═══ Reading passage ═══

Only one of them can be the Most Significant Event in Human History since Moses came down from Mount Sinai with the Commandments. So which is it?
Saturday, November 25, 2017
At least the family is being honest toward the boyfriend- they all love another team to the point that they insist on wearing THEIR jerseys to the dinner table but will not tolerate his. So they are openly jerks who take their sports waaaayyy too seriously. He should know this before he gets too involved with this Nowhere Near Worth It girlfriend.
But there's nothing admirable about the guy, either. When told that he "can't" wear his jersey at the dinner table, he responds by wearing something far more obnoxious than a simple jersey. I can get him refusing to pretend not to be a Raiders fan to avoid "conflicts" with the stupid family. But to respond to "don't wear that" by revealing a blinking-light Raiders sweatshirt is just way too close to giving the middle finger to the other people at the table. You don't look proud of your team, buddy- you look stupid and childishly confrontational. And then you sit there and make little faces like you're trying to quietly pass a stone or really would like to say something if you could work up the nerve, but you can't. Nope- you're just going to sit there and be a passive-aggressive douchenozzle.
So everyone in this commercial is kind of a jackass. Nothing new to see here.
Friday, November 24, 2017
(A Little Trivia: This song was the one my graduating class picked for departing ceremonies when it was time to leave Spaulding High School in June, 1982. The ONLY reason we wanted chose this song was so that we could sing the "I get high with a little help from my friends" part, which we were forbidden to do but did anyway.)
All of the self-indulgent wankers in this ad really wanted to be at that Civil Rights/Out of Vietnam rally, but there was this cool outdoor rock concert on a farm in Upstate New York so hey, priorities.
And when the music stopped, all the males in this ad went on to become hedge fund managers or government employees with massive pensions. A few of them went into teaching public school in New York and took a retirement bailout offer from the state at the age of 55. They've spent the last 25 years touring Europe every fifteen minutes.
The female flower children in this ad went on to earn their MRS degree and now all live in the suburbs of Washington DC or Baltimore or NYC where they raised their 2.5 kids and did all the white bread conformist crap they cursed their parents for doing but justified it by shopping at organic farmers markets and Whole Foods.

═══ Given data ═══

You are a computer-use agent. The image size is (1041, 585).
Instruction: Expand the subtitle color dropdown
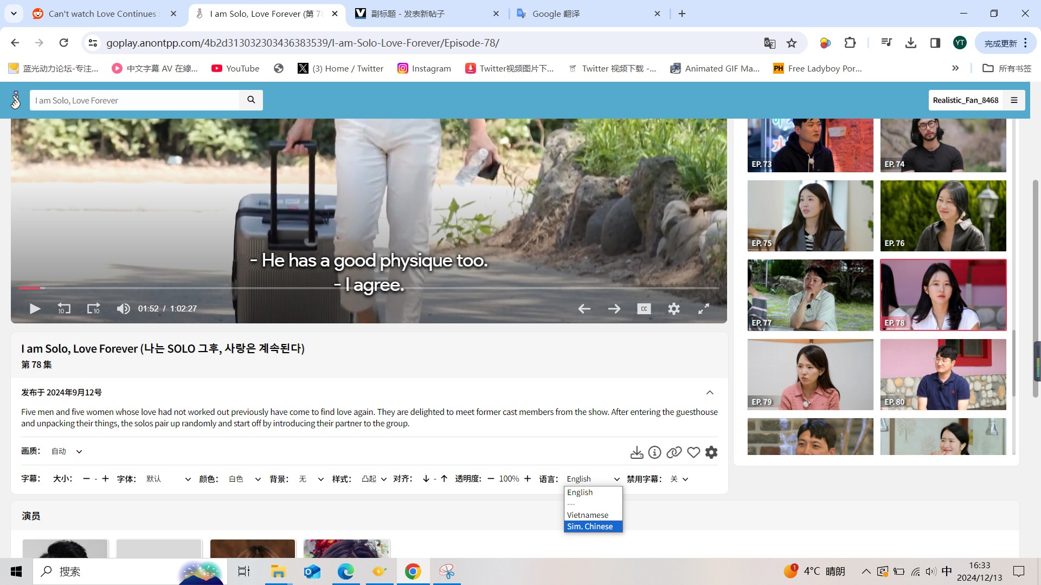click(244, 479)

═══

What to do:
Could you pull the stretch of the blog post from "All of the self-indulgent" through "every fifteen minutes.", word for word?

Full answer:
All of the self-indulgent wankers in this ad really wanted to be at that Civil Rights/Out of Vietnam rally, but there was this cool outdoor rock concert on a farm in Upstate New York so hey, priorities.
And when the music stopped, all the males in this ad went on to become hedge fund managers or government employees with massive pensions. A few of them went into teaching public school in New York and took a retirement bailout offer from the state at the age of 55. They've spent the last 25 years touring Europe every fifteen minutes.